What you are asked to do>
Please repeat verbatim the stretch of the items from the line containing "2048x975 pixels." through the end of the items, including both ends, leaving the pictures out of your answer.
[Start Material supplied]
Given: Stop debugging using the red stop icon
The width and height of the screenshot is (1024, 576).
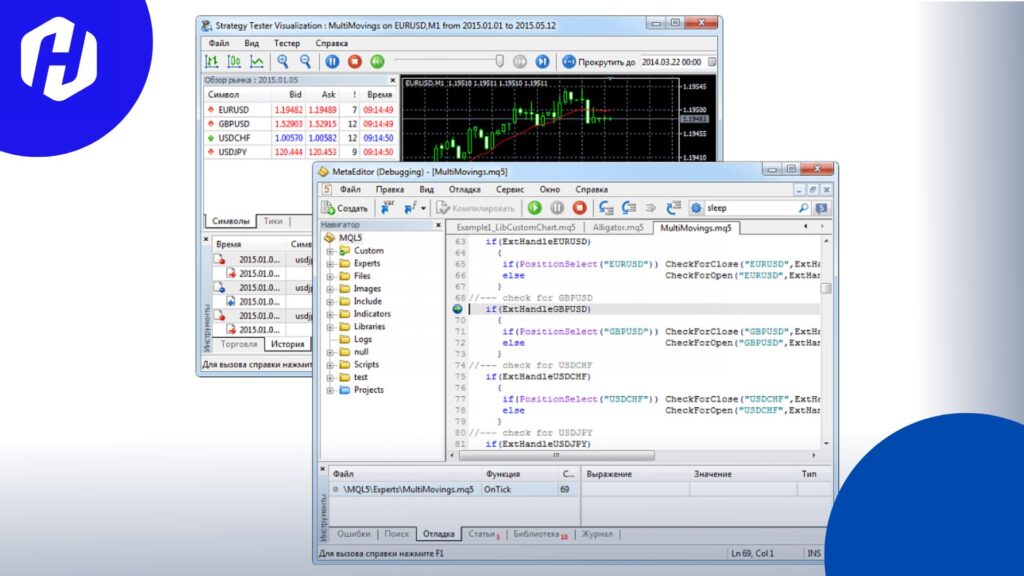Looking at the screenshot, I should (x=577, y=208).
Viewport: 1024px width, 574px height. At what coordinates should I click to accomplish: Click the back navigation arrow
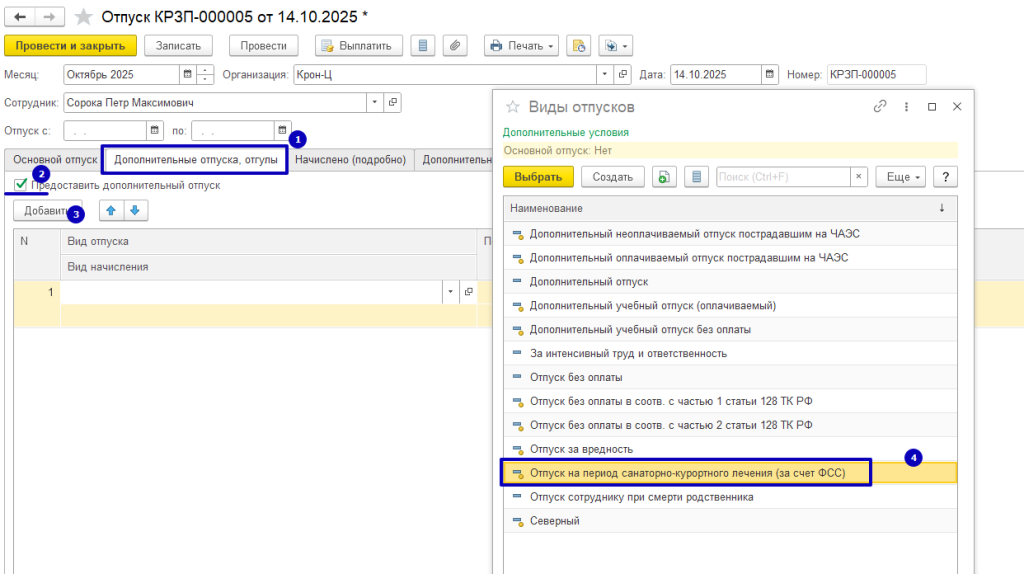20,17
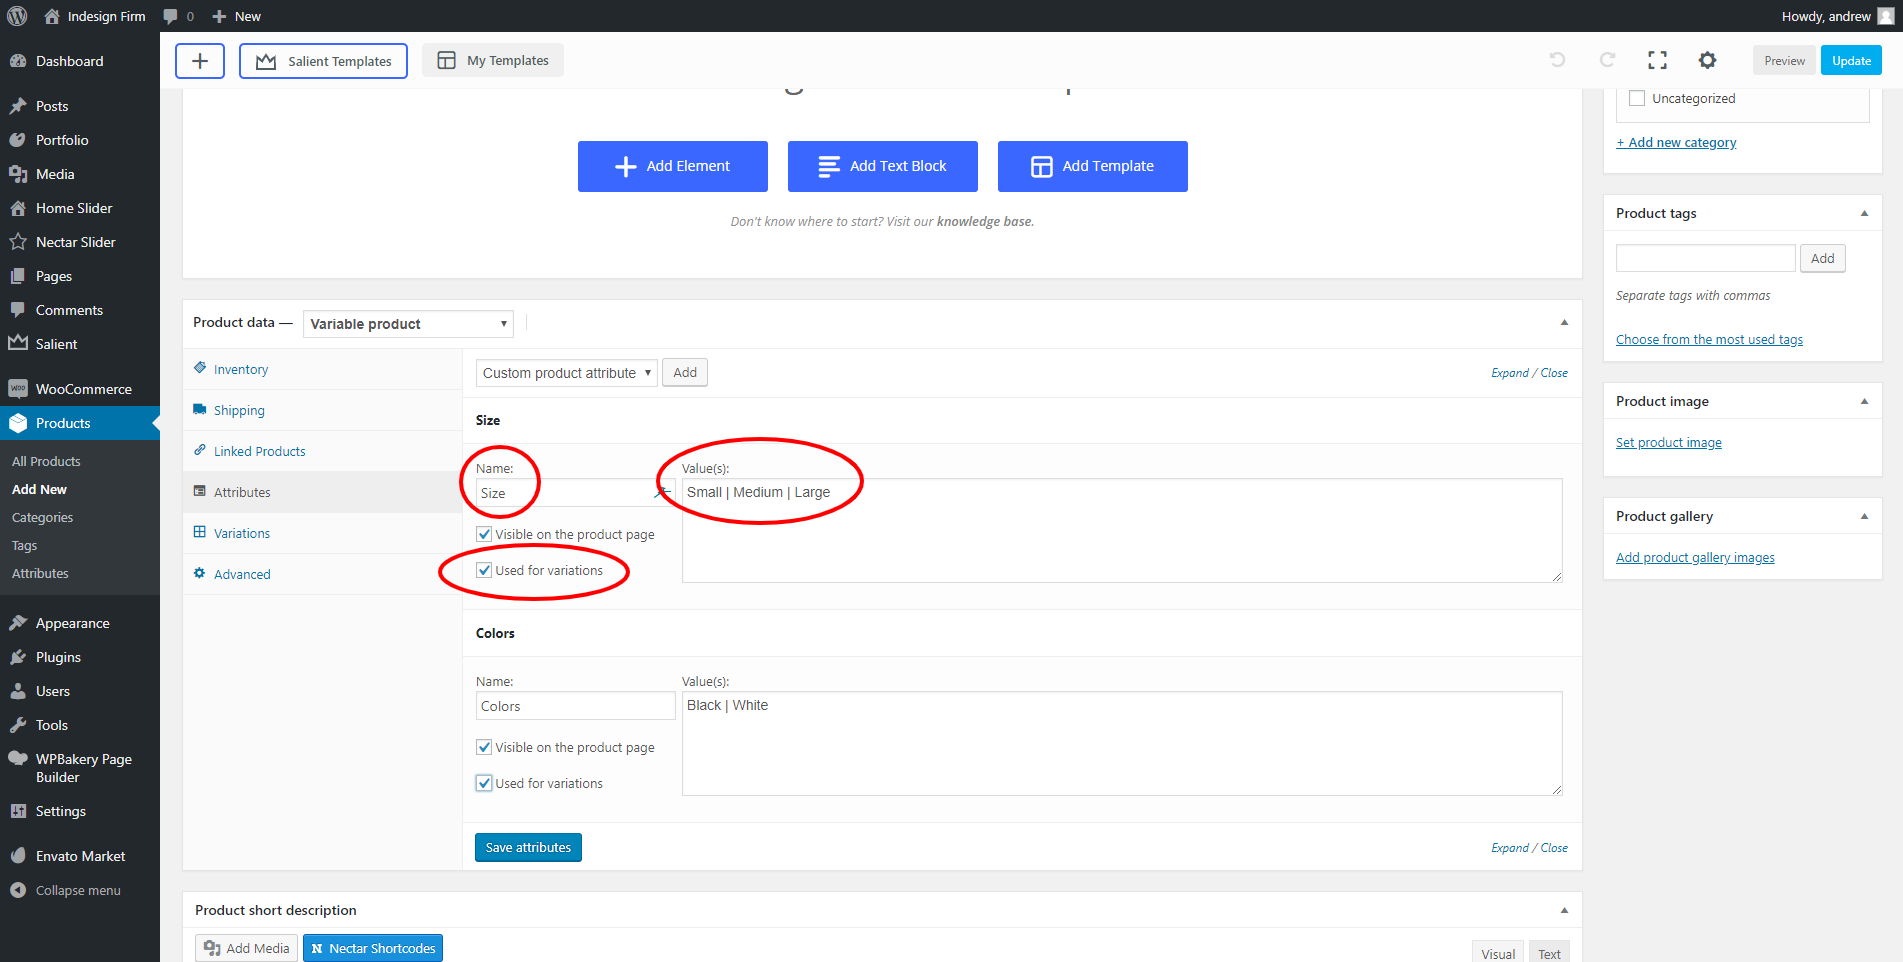Click the Add Template button

[x=1092, y=166]
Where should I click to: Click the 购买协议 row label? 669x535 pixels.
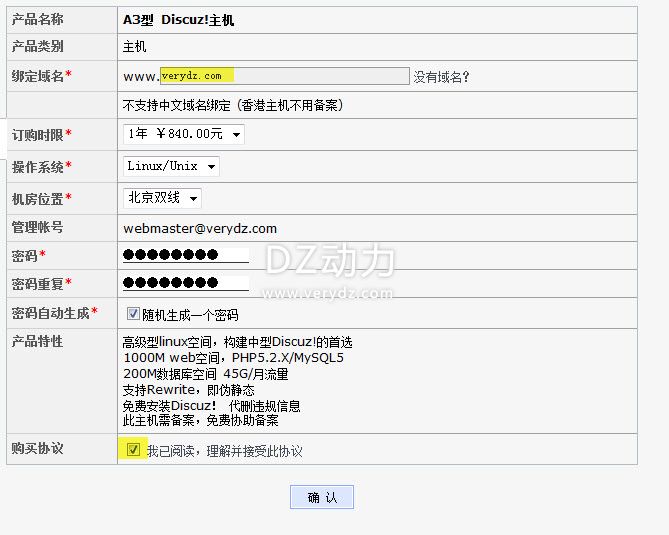[37, 449]
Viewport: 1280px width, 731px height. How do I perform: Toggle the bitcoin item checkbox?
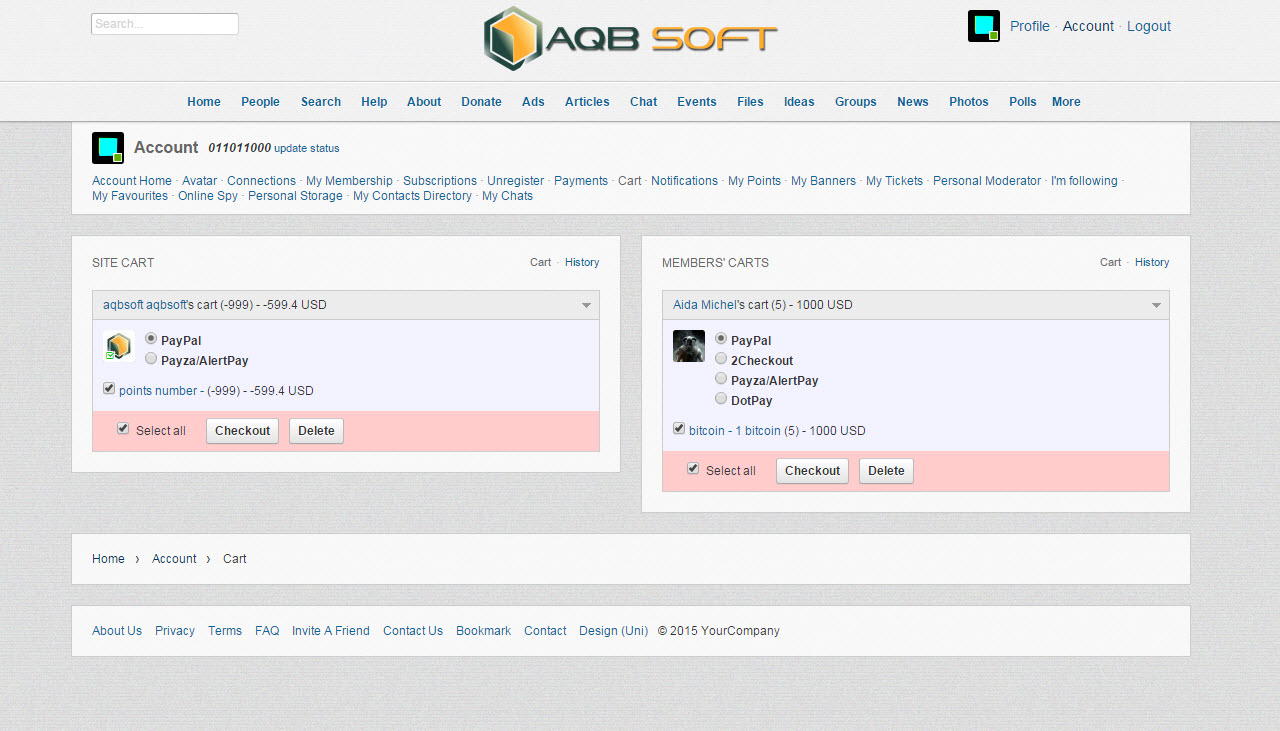click(679, 429)
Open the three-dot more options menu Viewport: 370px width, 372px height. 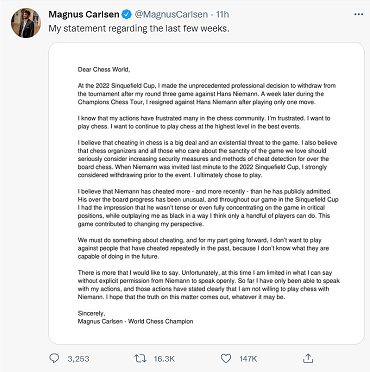[x=359, y=15]
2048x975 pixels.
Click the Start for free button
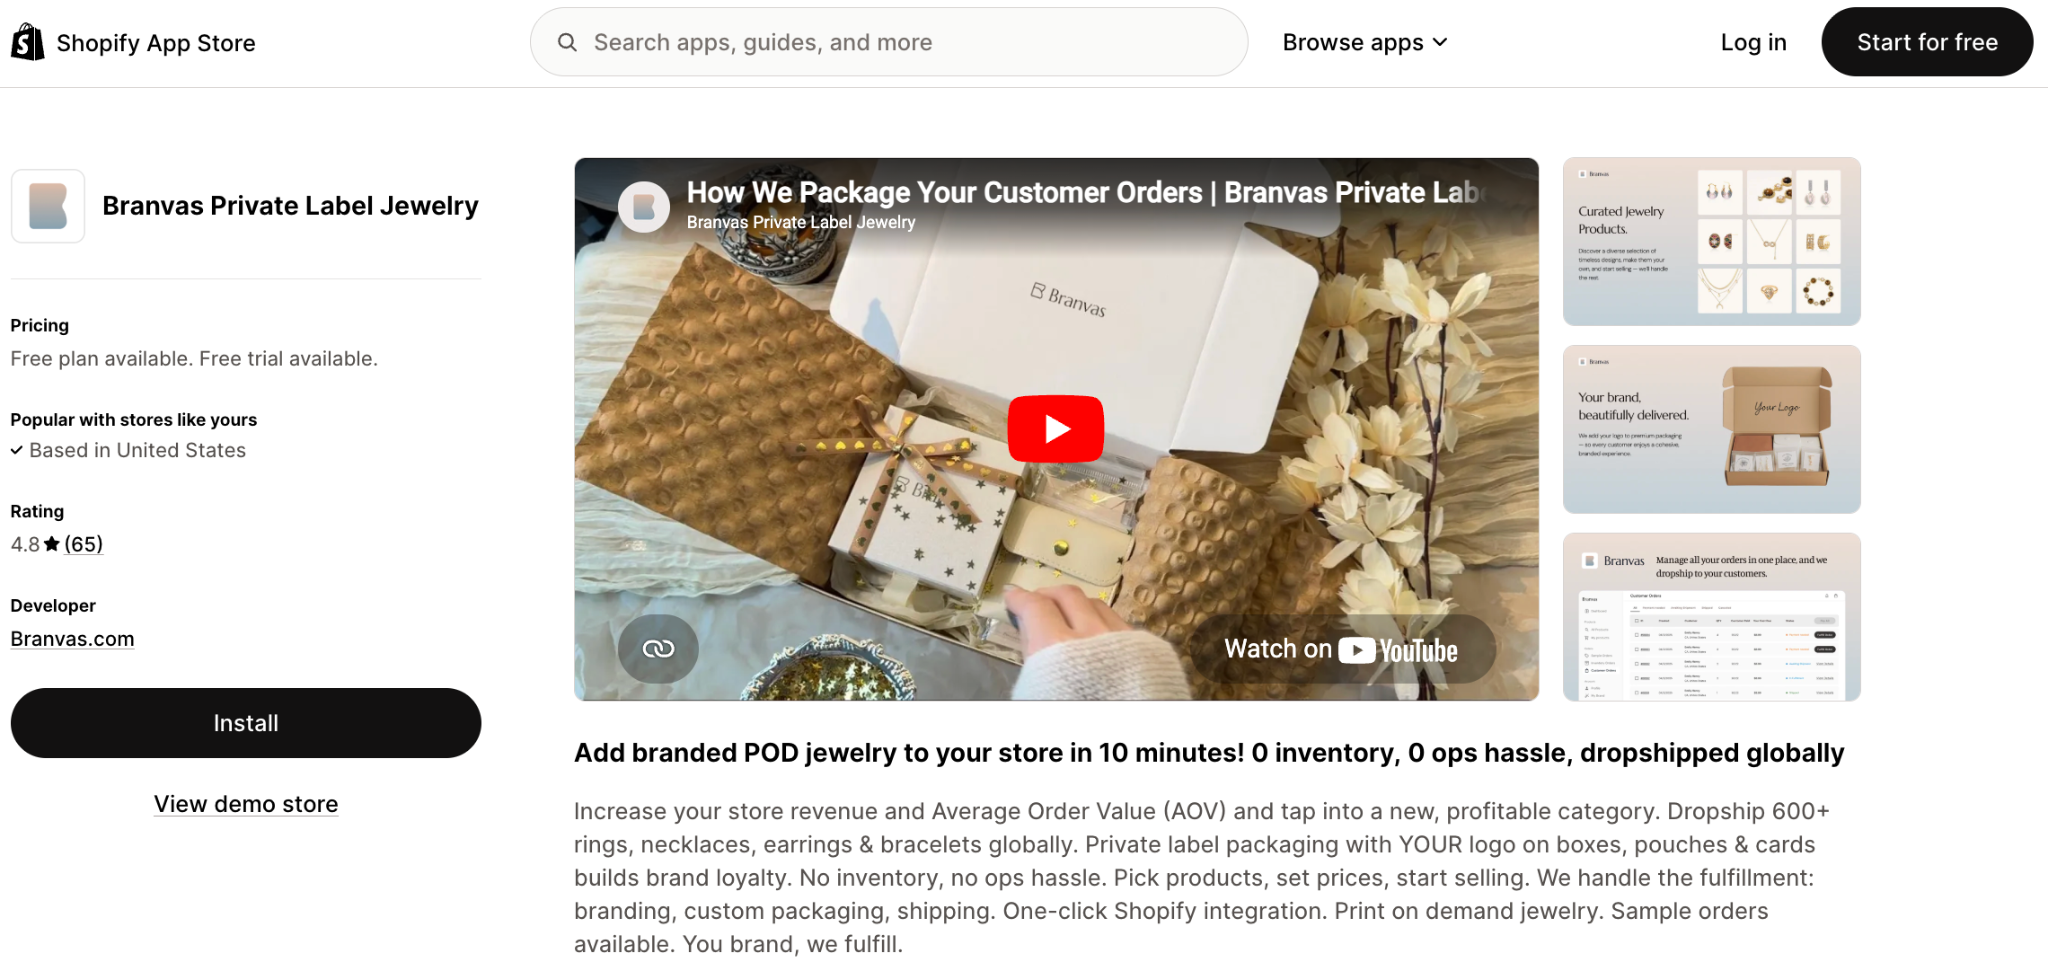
[End Material supplied]
Solution>
2048x975 pixels.
Click the Start for free button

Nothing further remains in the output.